### WORK TO COMPLETE
Render the records from the line with "Click the Select" up to and including the line with "Action: coord(76,462)" as a JSON list of strings, one string per line, leaving out blank lines.
BEGIN
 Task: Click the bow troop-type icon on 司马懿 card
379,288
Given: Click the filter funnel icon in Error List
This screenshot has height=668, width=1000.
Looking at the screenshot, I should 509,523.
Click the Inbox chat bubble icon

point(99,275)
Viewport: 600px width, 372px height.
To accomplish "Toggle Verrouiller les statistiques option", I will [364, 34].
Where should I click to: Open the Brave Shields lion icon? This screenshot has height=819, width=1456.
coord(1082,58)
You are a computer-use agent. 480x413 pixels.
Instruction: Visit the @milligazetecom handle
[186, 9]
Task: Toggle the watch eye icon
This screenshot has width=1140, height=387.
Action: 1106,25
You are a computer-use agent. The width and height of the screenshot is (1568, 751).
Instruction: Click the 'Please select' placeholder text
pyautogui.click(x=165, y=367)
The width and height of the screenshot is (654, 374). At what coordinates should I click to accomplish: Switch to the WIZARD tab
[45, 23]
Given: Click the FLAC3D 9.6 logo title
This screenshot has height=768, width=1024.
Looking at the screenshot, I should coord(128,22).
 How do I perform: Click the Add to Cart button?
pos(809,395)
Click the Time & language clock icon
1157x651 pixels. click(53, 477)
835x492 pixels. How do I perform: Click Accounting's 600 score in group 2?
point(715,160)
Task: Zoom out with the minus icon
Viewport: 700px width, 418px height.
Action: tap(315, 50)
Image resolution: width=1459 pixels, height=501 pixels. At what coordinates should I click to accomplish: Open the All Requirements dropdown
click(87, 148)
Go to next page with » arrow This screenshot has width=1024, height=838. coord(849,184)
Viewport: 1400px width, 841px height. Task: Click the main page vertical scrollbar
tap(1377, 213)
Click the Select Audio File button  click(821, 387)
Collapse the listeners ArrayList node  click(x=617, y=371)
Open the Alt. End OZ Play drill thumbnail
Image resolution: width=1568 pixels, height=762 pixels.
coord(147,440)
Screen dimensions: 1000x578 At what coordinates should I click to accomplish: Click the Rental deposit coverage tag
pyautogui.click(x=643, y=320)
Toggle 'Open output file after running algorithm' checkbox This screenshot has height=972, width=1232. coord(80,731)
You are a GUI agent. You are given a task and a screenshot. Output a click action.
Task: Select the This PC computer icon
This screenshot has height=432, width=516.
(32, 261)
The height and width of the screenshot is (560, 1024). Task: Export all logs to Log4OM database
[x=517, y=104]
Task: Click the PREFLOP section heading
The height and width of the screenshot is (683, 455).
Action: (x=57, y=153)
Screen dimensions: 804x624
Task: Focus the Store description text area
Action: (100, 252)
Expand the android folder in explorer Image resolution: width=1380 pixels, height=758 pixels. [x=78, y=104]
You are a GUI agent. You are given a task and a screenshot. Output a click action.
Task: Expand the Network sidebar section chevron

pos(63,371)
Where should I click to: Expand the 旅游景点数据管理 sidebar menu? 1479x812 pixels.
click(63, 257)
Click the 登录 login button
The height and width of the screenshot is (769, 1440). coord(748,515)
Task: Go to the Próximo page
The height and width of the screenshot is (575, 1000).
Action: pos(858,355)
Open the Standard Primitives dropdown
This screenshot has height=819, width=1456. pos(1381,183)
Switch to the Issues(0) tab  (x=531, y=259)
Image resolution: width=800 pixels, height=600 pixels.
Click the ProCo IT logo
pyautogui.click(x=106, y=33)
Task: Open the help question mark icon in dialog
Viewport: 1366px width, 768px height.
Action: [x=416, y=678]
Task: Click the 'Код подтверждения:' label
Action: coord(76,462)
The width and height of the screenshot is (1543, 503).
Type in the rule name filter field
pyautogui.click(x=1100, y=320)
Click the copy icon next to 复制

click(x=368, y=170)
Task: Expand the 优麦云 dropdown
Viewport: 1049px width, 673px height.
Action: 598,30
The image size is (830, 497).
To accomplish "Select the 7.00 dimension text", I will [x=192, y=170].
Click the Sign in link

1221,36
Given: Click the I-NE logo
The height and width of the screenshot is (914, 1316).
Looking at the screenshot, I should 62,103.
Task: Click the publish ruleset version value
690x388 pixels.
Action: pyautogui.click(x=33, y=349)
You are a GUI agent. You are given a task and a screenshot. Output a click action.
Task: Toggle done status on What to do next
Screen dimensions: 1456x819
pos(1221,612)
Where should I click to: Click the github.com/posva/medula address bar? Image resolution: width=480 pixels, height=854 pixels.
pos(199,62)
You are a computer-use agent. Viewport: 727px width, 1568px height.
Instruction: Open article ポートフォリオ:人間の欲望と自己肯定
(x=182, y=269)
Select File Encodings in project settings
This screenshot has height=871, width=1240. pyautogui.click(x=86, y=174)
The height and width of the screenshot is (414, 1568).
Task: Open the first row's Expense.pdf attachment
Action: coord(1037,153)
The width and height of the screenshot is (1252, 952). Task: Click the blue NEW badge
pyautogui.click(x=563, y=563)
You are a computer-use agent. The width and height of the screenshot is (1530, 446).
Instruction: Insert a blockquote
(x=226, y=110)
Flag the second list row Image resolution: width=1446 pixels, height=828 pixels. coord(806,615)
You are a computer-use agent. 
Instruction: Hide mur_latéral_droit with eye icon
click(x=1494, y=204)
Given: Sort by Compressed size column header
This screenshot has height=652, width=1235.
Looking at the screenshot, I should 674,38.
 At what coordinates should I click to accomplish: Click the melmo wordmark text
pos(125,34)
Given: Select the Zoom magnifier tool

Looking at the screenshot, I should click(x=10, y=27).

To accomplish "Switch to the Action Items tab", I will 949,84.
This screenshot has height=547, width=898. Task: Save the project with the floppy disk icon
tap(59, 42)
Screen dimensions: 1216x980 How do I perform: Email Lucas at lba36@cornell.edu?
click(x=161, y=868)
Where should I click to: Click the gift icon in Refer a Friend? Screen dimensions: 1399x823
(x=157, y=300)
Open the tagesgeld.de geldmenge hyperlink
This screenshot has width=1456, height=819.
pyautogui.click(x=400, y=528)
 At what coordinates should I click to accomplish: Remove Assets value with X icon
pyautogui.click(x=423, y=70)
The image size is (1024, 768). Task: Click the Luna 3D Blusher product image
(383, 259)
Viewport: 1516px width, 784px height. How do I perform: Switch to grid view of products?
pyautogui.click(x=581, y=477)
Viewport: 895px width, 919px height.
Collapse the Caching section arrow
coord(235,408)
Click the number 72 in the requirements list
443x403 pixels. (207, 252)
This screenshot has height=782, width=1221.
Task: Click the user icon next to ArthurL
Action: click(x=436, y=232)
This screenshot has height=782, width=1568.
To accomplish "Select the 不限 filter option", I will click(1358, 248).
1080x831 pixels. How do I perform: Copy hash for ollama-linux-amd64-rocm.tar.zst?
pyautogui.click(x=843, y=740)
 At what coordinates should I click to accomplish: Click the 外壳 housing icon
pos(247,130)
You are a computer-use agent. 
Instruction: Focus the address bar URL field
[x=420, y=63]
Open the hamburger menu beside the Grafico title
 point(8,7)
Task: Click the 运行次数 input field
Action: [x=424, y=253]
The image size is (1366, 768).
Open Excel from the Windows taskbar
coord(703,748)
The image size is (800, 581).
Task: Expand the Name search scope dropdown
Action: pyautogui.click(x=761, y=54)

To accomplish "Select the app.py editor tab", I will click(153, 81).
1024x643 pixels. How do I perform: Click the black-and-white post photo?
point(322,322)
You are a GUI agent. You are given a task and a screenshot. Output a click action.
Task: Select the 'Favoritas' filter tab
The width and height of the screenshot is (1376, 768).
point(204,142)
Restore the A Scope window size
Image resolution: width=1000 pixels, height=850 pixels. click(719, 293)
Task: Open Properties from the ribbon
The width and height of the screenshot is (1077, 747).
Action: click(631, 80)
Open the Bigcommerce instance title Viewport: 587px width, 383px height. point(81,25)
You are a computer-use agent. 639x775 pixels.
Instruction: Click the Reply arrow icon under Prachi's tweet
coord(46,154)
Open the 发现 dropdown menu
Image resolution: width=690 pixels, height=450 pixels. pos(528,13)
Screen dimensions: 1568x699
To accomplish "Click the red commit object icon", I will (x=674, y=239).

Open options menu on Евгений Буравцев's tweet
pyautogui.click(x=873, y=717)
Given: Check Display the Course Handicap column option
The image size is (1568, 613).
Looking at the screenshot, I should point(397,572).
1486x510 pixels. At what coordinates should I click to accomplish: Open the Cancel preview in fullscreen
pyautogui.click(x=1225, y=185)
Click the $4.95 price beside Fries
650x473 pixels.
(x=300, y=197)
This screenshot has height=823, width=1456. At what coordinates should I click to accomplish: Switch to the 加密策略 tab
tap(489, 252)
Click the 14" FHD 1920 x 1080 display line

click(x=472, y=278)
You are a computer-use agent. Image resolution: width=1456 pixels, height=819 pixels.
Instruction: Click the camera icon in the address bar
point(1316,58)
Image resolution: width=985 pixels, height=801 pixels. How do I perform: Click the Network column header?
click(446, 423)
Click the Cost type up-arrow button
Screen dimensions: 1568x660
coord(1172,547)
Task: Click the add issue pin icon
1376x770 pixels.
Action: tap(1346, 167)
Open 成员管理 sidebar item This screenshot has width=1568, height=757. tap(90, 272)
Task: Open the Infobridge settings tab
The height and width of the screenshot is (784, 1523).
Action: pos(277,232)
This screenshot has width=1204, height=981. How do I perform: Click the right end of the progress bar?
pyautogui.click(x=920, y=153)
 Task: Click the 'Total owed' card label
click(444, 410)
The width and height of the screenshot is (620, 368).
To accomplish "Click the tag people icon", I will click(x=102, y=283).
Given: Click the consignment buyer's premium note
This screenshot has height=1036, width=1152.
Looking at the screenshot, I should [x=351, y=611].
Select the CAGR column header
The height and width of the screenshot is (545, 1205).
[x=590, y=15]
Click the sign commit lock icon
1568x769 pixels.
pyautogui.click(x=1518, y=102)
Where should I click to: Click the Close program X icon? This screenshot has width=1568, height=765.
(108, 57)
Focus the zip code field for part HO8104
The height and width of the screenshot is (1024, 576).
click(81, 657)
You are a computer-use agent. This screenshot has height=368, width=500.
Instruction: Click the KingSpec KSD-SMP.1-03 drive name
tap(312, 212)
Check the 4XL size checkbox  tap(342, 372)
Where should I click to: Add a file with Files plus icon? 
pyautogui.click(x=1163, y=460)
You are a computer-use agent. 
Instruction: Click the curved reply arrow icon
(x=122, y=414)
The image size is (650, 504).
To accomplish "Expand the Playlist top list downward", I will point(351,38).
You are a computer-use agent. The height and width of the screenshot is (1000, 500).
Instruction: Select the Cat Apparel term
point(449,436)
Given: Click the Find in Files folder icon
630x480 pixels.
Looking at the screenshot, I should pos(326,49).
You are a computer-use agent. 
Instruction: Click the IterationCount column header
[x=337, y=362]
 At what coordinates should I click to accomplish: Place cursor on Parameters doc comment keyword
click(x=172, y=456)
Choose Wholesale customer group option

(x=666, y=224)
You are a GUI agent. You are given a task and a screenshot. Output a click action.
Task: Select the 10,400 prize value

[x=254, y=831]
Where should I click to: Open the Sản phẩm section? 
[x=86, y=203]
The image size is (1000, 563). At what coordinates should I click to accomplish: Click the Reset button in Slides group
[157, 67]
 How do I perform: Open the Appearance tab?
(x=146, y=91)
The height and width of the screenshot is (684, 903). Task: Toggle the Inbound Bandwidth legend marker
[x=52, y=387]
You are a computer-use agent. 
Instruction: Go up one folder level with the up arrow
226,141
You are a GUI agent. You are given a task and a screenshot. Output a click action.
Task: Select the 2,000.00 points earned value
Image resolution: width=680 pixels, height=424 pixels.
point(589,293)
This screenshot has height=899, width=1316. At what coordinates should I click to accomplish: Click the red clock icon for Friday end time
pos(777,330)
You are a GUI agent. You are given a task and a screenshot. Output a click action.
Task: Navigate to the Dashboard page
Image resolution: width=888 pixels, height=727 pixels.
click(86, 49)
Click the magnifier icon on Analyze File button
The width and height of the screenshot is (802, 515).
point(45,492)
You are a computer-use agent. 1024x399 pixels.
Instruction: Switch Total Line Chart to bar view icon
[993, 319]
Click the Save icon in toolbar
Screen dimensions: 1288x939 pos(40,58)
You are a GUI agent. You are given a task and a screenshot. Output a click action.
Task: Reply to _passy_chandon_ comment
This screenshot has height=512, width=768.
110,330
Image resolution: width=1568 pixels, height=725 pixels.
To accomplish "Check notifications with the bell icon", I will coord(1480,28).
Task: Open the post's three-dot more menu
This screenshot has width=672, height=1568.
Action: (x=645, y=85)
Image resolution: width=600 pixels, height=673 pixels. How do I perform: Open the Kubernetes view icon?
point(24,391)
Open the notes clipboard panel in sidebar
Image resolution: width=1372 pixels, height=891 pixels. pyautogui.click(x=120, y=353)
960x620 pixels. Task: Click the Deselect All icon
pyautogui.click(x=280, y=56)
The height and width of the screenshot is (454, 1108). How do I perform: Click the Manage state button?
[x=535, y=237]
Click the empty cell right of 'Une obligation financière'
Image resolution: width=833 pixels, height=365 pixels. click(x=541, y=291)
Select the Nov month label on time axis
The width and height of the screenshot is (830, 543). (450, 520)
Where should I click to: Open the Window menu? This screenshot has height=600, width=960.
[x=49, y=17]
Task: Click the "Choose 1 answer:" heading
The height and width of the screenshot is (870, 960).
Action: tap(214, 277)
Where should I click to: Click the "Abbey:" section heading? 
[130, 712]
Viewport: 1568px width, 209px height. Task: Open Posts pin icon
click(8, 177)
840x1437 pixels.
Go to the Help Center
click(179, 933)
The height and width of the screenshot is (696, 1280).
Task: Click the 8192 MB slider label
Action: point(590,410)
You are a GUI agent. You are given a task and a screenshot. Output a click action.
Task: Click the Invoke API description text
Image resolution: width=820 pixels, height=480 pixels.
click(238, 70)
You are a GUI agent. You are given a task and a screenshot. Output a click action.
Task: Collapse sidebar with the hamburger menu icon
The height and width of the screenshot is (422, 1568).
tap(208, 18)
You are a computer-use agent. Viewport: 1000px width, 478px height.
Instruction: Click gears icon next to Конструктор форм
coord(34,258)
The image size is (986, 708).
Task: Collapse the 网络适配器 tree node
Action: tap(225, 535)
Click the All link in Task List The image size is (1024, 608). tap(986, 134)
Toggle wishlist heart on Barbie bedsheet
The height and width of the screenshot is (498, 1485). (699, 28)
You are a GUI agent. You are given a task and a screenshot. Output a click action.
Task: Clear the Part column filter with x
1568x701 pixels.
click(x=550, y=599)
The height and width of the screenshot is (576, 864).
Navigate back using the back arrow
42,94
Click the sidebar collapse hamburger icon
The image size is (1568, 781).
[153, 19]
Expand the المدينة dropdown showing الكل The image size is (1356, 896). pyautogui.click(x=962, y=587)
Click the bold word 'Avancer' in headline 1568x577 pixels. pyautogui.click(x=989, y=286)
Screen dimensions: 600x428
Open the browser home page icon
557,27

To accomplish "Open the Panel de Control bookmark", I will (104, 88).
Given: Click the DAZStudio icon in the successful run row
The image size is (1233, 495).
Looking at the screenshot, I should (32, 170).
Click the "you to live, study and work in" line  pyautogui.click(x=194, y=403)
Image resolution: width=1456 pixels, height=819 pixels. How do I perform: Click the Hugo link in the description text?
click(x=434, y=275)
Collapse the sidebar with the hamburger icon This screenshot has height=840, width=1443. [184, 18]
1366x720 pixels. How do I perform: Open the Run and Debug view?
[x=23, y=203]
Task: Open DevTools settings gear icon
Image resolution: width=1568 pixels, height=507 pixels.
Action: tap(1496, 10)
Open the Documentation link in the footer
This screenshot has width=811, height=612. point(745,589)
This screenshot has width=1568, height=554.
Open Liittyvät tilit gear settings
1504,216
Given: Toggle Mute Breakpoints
END
### RESULT FOR THIS EXERCISE
[
  "Click the Select Audio File button  click(821, 387)",
  "Collapse the listeners ArrayList node  click(x=617, y=371)",
  "Open the Alt. End OZ Play drill thumbnail",
  "Image resolution: width=1568 pixels, height=762 pixels.",
  "coord(147,440)",
  "Screen dimensions: 1000x578 At what coordinates should I click to accomplish: Click the Rental deposit coverage tag",
  "pyautogui.click(x=643, y=320)",
  "Toggle 'Open output file after running algorithm' checkbox This screenshot has height=972, width=1232. coord(80,731)",
  "You are a GUI agent. You are given a task and a screenshot. Output a click action.",
  "Task: Select the This PC computer icon",
  "This screenshot has height=432, width=516.",
  "(32, 261)",
  "The height and width of the screenshot is (560, 1024). Task: Export all logs to Log4OM database",
  "[x=517, y=104]",
  "Task: Click the PREFLOP section heading",
  "The height and width of the screenshot is (683, 455).",
  "Action: (x=57, y=153)",
  "Screen dimensions: 804x624",
  "Task: Focus the Store description text area",
  "Action: (100, 252)",
  "Expand the android folder in explorer Image resolution: width=1380 pixels, height=758 pixels. [x=78, y=104]",
  "You are a GUI agent. You are given a task and a screenshot. Output a click action.",
  "Task: Expand the Network sidebar section chevron",
  "pos(63,371)",
  "Where should I click to: Expand the 旅游景点数据管理 sidebar menu? 1479x812 pixels.",
  "click(63, 257)",
  "Click the 登录 login button",
  "The height and width of the screenshot is (769, 1440). coord(748,515)",
  "Task: Go to the Próximo page",
  "The height and width of the screenshot is (575, 1000).",
  "Action: pos(858,355)",
  "Open the Standard Primitives dropdown",
  "This screenshot has height=819, width=1456. pos(1381,183)",
  "Switch to the Issues(0) tab  (x=531, y=259)",
  "Image resolution: width=800 pixels, height=600 pixels.",
  "Click the ProCo IT logo",
  "pyautogui.click(x=106, y=33)",
  "Task: Open the help question mark icon in dialog",
  "Viewport: 1366px width, 768px height.",
  "Action: [x=416, y=678]",
  "Task: Click the 'Код подтверждения:' label",
  "Action: coord(76,462)"
]